Records excerpted from a collection
* * * * * * *

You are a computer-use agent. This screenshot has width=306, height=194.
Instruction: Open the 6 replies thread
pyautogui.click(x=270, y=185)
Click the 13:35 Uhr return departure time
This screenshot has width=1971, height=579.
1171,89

* * * * * * *

## What the task asks
Each of the lines above must appear again, unchanged.

## Solution for this task
You are a computer-use agent. This screenshot has width=306, height=194.
Instruction: Open the 6 replies thread
pyautogui.click(x=270, y=185)
Click the 13:35 Uhr return departure time
This screenshot has width=1971, height=579.
1171,89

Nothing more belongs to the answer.